Dataset excerpts:

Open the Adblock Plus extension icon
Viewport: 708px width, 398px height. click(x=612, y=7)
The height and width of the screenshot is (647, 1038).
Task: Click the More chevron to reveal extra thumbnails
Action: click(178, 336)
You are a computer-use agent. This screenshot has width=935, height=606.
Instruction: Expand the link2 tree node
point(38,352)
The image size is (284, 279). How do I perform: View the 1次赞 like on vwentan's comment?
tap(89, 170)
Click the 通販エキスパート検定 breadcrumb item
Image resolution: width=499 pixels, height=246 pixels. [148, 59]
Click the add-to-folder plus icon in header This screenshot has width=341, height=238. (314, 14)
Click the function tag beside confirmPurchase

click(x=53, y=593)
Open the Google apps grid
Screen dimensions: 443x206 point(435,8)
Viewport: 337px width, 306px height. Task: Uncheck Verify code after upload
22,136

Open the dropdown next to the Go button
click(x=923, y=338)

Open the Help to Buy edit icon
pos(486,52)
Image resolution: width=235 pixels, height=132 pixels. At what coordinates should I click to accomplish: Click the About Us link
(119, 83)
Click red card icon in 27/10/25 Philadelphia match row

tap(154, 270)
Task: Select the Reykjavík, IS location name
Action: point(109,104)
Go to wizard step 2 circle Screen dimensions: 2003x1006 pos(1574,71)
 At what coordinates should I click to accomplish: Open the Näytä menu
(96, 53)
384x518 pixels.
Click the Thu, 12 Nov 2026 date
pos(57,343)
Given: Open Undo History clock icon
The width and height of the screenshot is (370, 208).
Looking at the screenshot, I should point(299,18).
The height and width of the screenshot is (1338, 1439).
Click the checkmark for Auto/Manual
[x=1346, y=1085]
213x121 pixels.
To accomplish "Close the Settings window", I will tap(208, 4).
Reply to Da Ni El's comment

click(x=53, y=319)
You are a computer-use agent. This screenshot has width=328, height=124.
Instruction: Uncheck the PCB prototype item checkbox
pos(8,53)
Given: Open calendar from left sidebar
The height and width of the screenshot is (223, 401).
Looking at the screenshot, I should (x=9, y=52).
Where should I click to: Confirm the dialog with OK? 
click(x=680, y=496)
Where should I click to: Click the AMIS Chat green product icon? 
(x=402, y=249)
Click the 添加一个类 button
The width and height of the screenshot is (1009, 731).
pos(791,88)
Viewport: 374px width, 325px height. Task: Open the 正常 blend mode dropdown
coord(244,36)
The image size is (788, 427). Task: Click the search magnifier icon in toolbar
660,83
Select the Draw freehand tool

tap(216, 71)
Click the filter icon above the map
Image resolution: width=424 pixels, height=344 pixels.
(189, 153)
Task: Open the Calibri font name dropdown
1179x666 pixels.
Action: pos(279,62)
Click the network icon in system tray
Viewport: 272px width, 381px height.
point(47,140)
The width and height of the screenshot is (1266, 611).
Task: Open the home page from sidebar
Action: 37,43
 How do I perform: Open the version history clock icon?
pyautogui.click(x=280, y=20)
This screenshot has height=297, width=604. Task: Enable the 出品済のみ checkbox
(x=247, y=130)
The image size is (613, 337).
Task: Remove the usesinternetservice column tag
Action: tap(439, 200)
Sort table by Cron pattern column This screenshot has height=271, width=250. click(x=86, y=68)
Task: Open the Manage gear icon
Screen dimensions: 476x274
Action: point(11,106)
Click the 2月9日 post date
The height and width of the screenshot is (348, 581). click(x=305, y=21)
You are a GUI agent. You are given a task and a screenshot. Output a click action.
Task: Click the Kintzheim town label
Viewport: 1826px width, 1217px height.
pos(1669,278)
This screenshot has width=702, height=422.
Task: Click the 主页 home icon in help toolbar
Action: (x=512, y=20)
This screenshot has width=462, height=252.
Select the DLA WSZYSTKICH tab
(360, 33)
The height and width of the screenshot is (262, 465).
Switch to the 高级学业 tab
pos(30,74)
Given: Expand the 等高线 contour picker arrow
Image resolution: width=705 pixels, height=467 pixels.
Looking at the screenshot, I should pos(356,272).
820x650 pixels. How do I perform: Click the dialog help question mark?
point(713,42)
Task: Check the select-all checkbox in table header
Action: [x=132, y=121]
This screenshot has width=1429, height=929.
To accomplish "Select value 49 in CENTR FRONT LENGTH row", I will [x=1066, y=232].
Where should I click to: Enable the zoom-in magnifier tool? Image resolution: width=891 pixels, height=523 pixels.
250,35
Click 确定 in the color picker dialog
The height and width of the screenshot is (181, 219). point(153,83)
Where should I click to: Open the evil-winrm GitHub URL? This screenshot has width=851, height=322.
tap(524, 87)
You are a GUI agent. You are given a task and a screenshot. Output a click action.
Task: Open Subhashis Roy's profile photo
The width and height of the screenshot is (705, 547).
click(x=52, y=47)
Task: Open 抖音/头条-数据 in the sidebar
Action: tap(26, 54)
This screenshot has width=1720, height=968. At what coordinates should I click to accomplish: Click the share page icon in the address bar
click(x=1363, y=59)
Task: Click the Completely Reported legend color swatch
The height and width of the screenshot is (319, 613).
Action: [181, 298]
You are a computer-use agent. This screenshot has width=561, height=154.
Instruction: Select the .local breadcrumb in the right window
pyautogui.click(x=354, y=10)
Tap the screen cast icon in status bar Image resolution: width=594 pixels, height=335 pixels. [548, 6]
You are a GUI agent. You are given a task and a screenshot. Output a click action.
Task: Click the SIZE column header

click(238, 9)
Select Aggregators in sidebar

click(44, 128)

Stated exercise:
Render all of the records above as a numbered list, omitting any blank lines.

Solution to this problem:
1. Open the Adblock Plus extension icon
2. Viewport: 708px width, 398px height. click(x=612, y=7)
3. The height and width of the screenshot is (647, 1038).
4. Task: Click the More chevron to reveal extra thumbnails
5. Action: click(178, 336)
6. You are a computer-use agent. This screenshot has width=935, height=606.
7. Instruction: Expand the link2 tree node
8. point(38,352)
9. The image size is (284, 279). How do I perform: View the 1次赞 like on vwentan's comment?
10. tap(89, 170)
11. Click the 通販エキスパート検定 breadcrumb item
12. Image resolution: width=499 pixels, height=246 pixels. [148, 59]
13. Click the add-to-folder plus icon in header This screenshot has width=341, height=238. (314, 14)
14. Click the function tag beside confirmPurchase
15. click(x=53, y=593)
16. Open the Google apps grid
17. Screen dimensions: 443x206 point(435,8)
18. Viewport: 337px width, 306px height. Task: Uncheck Verify code after upload
19. 22,136
20. Open the dropdown next to the Go button
21. click(x=923, y=338)
22. Open the Help to Buy edit icon
23. pos(486,52)
24. Image resolution: width=235 pixels, height=132 pixels. At what coordinates should I click to accomplish: Click the About Us link
25. (119, 83)
26. Click red card icon in 27/10/25 Philadelphia match row
27. tap(154, 270)
28. Task: Select the Reykjavík, IS location name
29. Action: point(109,104)
30. Go to wizard step 2 circle Screen dimensions: 2003x1006 pos(1574,71)
31.  At what coordinates should I click to accomplish: Open the Näytä menu
32. (96, 53)
33. 384x518 pixels.
34. Click the Thu, 12 Nov 2026 date
35. pos(57,343)
36. Given: Open Undo History clock icon
37. The width and height of the screenshot is (370, 208).
38. Looking at the screenshot, I should point(299,18).
39. The height and width of the screenshot is (1338, 1439).
40. Click the checkmark for Auto/Manual
41. [x=1346, y=1085]
42. 213x121 pixels.
43. To accomplish "Close the Settings window", I will tap(208, 4).
44. Reply to Da Ni El's comment
45. click(x=53, y=319)
46. You are a computer-use agent. This screenshot has width=328, height=124.
47. Instruction: Uncheck the PCB prototype item checkbox
48. pos(8,53)
49. Given: Open calendar from left sidebar
50. The height and width of the screenshot is (223, 401).
51. Looking at the screenshot, I should (x=9, y=52).
52. Where should I click to: Confirm the dialog with OK? 
53. click(x=680, y=496)
54. Where should I click to: Click the AMIS Chat green product icon? 
55. (x=402, y=249)
56. Click the 添加一个类 button
57. The width and height of the screenshot is (1009, 731).
58. pos(791,88)
59. Viewport: 374px width, 325px height. Task: Open the 正常 blend mode dropdown
60. coord(244,36)
61. The image size is (788, 427). Task: Click the search magnifier icon in toolbar
62. 660,83
63. Select the Draw freehand tool
64. tap(216, 71)
65. Click the filter icon above the map
66. Image resolution: width=424 pixels, height=344 pixels.
67. (189, 153)
68. Task: Open the Calibri font name dropdown
69. 1179x666 pixels.
70. Action: pos(279,62)
71. Click the network icon in system tray
72. Viewport: 272px width, 381px height.
73. point(47,140)
74. The width and height of the screenshot is (1266, 611).
75. Task: Open the home page from sidebar
76. Action: 37,43
77.  How do I perform: Open the version history clock icon?
78. pyautogui.click(x=280, y=20)
79. This screenshot has height=297, width=604. Task: Enable the 出品済のみ checkbox
80. (x=247, y=130)
81. The image size is (613, 337).
82. Task: Remove the usesinternetservice column tag
83. Action: tap(439, 200)
84. Sort table by Cron pattern column This screenshot has height=271, width=250. click(x=86, y=68)
85. Task: Open the Manage gear icon
86. Screen dimensions: 476x274
87. Action: point(11,106)
88. Click the 2月9日 post date
89. The height and width of the screenshot is (348, 581). click(x=305, y=21)
90. You are a GUI agent. You are given a task and a screenshot. Output a click action.
91. Task: Click the Kintzheim town label
92. Viewport: 1826px width, 1217px height.
93. pos(1669,278)
94. This screenshot has width=702, height=422.
95. Task: Click the 主页 home icon in help toolbar
96. Action: (x=512, y=20)
97. This screenshot has width=462, height=252.
98. Select the DLA WSZYSTKICH tab
99. (360, 33)
100. The height and width of the screenshot is (262, 465).
101. Switch to the 高级学业 tab
102. pos(30,74)
103. Given: Expand the 等高线 contour picker arrow
104. Image resolution: width=705 pixels, height=467 pixels.
105. Looking at the screenshot, I should pos(356,272).
106. 820x650 pixels. How do I perform: Click the dialog help question mark?
107. point(713,42)
108. Task: Check the select-all checkbox in table header
109. Action: [x=132, y=121]
110. This screenshot has width=1429, height=929.
111. To accomplish "Select value 49 in CENTR FRONT LENGTH row", I will [x=1066, y=232].
112. Where should I click to: Enable the zoom-in magnifier tool? Image resolution: width=891 pixels, height=523 pixels.
113. 250,35
114. Click 确定 in the color picker dialog
115. The height and width of the screenshot is (181, 219). point(153,83)
116. Where should I click to: Open the evil-winrm GitHub URL? This screenshot has width=851, height=322.
117. tap(524, 87)
118. You are a GUI agent. You are given a task and a screenshot. Output a click action.
119. Task: Open Subhashis Roy's profile photo
120. The width and height of the screenshot is (705, 547).
121. click(x=52, y=47)
122. Task: Open 抖音/头条-数据 in the sidebar
123. Action: tap(26, 54)
124. This screenshot has width=1720, height=968. At what coordinates should I click to accomplish: Click the share page icon in the address bar
125. click(x=1363, y=59)
126. Task: Click the Completely Reported legend color swatch
127. The height and width of the screenshot is (319, 613).
128. Action: [181, 298]
129. You are a computer-use agent. This screenshot has width=561, height=154.
130. Instruction: Select the .local breadcrumb in the right window
131. pyautogui.click(x=354, y=10)
132. Tap the screen cast icon in status bar Image resolution: width=594 pixels, height=335 pixels. [548, 6]
133. You are a GUI agent. You are given a task and a screenshot. Output a click action.
134. Task: Click the SIZE column header
135. click(238, 9)
136. Select Aggregators in sidebar
137. click(44, 128)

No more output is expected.